## Work to be completed
The output is the line containing "Task: Place the" plus every later line down to the end of the listing below, copied exactly. No pictures belong in it.

## Data for analysis
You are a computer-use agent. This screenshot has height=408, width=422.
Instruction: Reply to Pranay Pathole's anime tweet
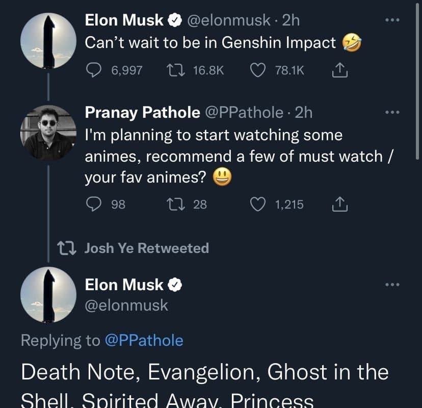[x=92, y=205]
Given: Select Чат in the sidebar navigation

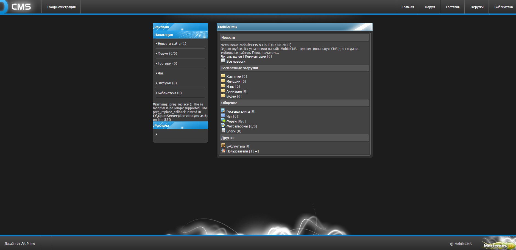Looking at the screenshot, I should (x=160, y=73).
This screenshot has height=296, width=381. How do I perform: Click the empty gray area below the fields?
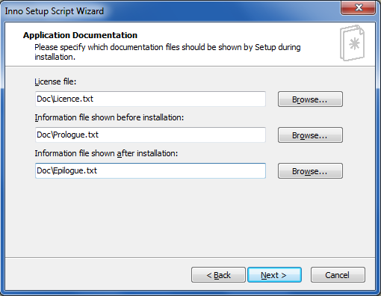point(190,219)
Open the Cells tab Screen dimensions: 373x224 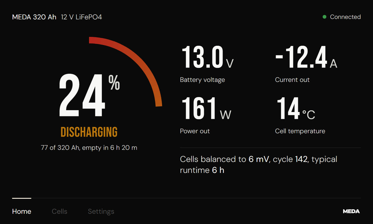pos(59,212)
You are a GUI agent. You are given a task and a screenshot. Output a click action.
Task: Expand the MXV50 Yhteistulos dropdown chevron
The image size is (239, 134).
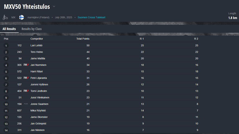tap(54, 7)
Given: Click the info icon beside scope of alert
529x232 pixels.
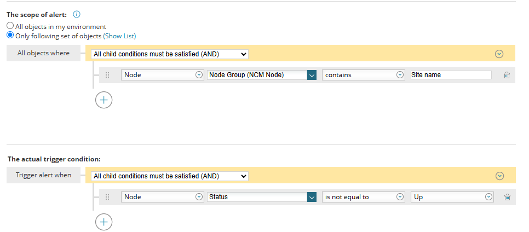Looking at the screenshot, I should point(77,14).
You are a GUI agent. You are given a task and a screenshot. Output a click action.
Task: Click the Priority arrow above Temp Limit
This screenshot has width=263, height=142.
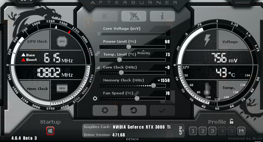[x=143, y=51]
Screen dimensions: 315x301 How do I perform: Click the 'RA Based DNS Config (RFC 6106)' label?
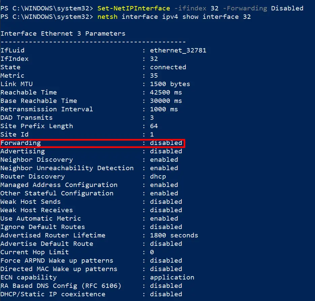click(61, 286)
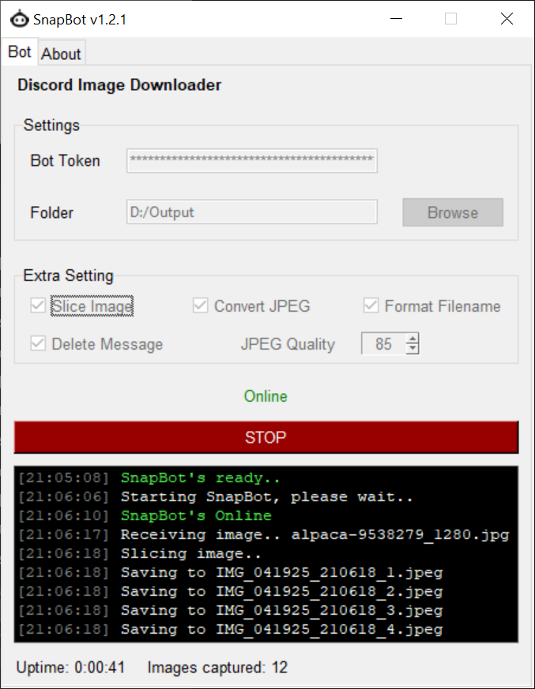Toggle the Slice Image checkbox
The width and height of the screenshot is (535, 689).
[x=37, y=306]
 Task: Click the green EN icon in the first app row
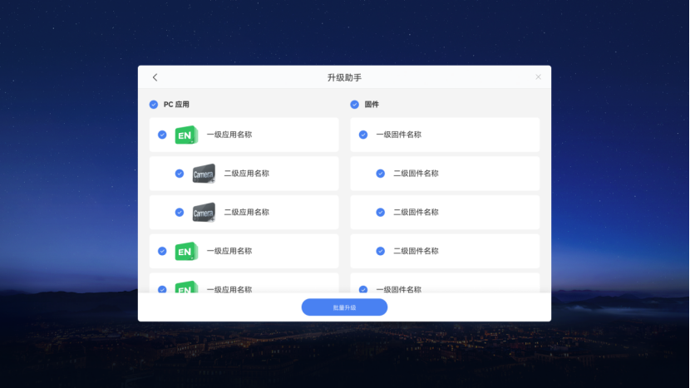[x=186, y=135]
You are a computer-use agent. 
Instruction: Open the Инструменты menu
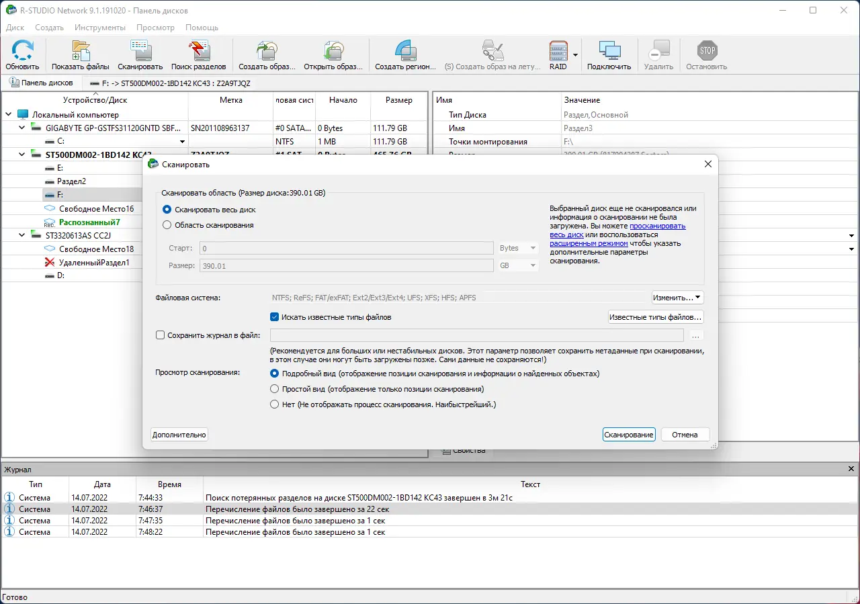(x=100, y=28)
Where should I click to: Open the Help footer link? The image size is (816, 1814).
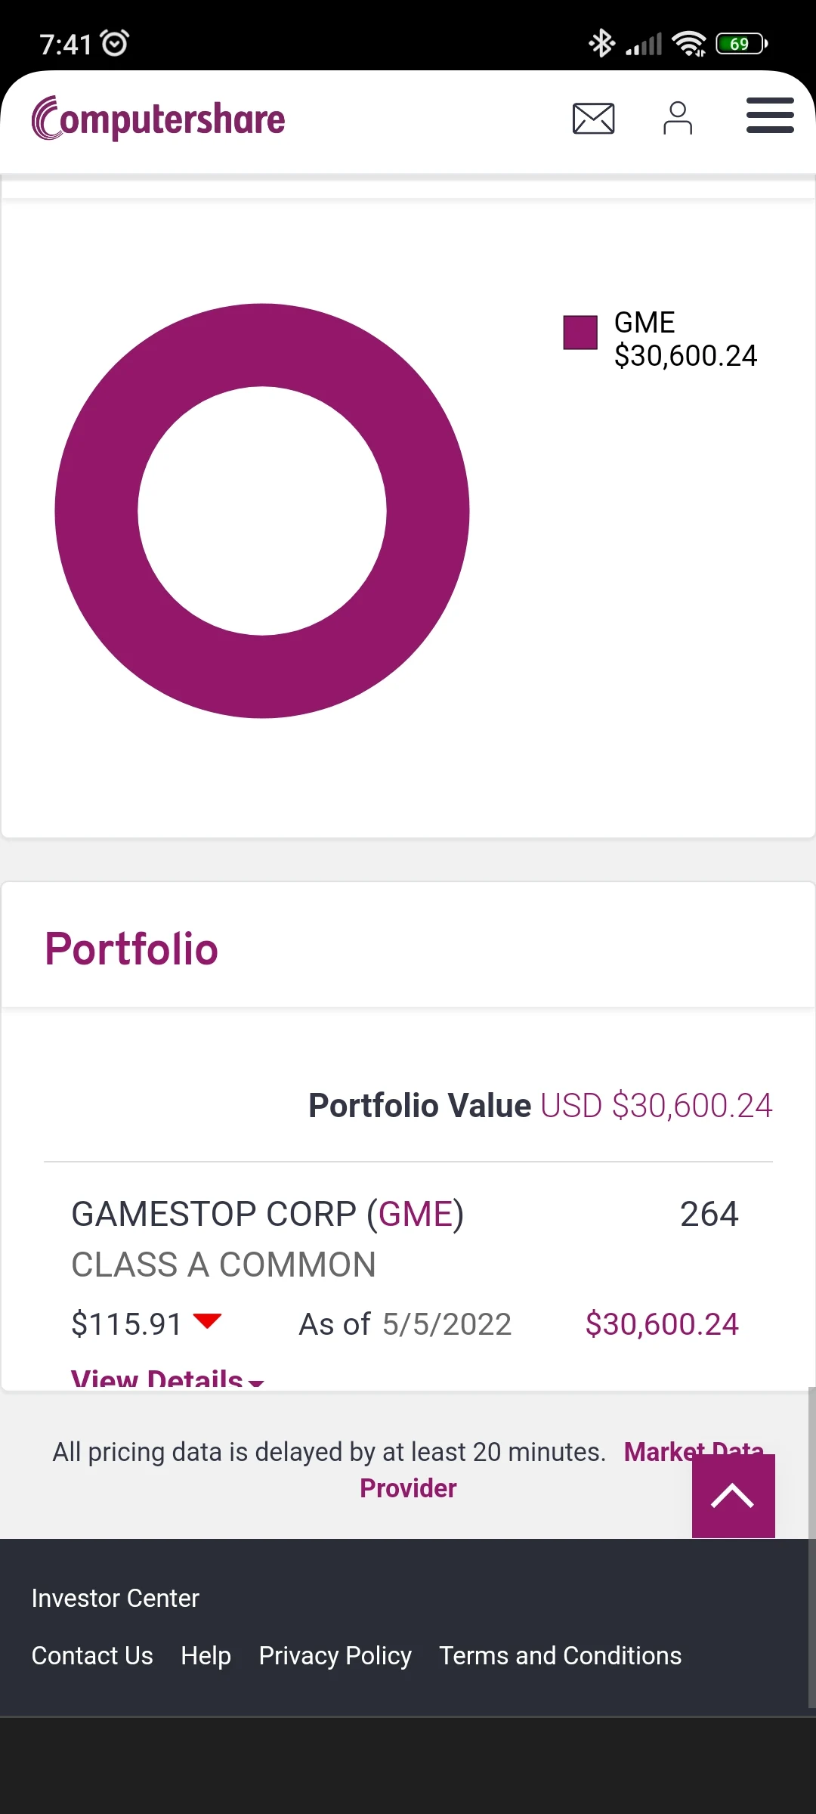coord(206,1656)
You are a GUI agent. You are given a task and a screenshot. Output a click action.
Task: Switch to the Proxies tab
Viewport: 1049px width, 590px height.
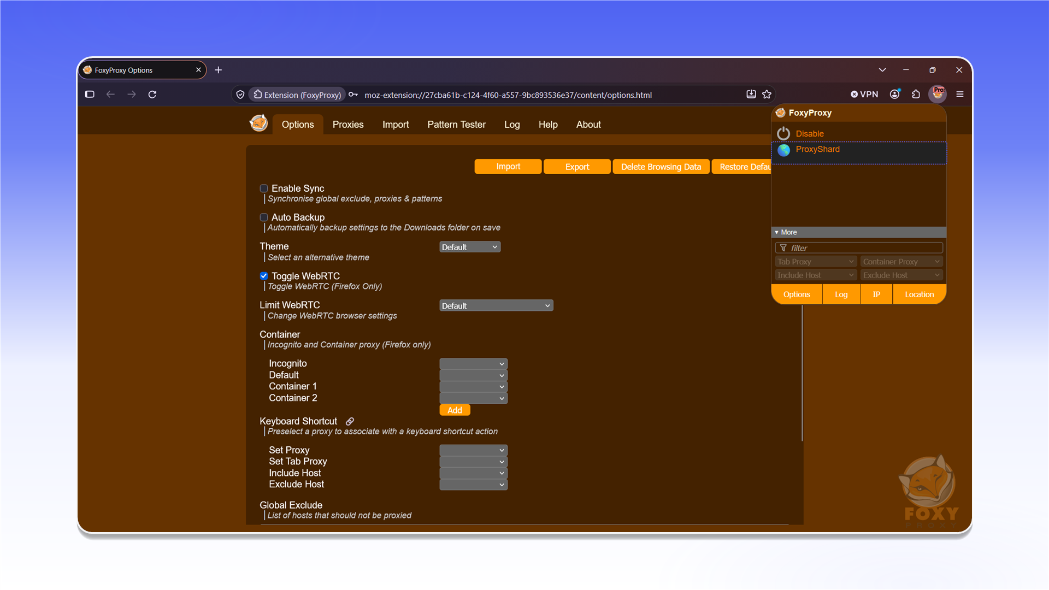348,125
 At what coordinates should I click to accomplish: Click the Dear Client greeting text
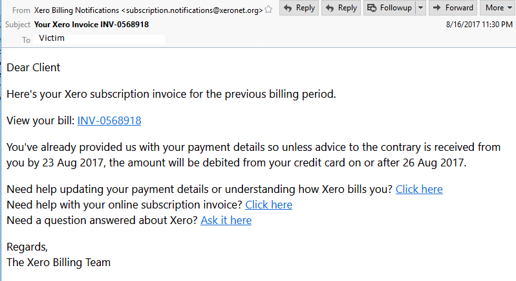pyautogui.click(x=34, y=67)
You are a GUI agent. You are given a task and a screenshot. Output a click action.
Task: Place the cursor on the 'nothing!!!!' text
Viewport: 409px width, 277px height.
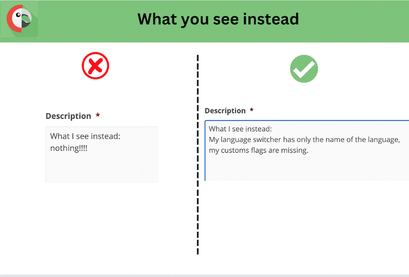coord(69,148)
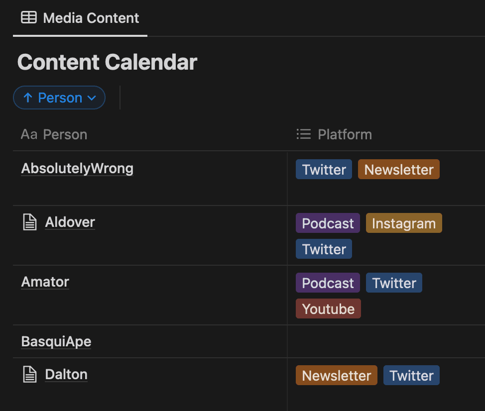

## Solution
Task: Place the cursor on the 'nothing!!!!' text
Viewport: 409px width, 277px height.
coord(69,148)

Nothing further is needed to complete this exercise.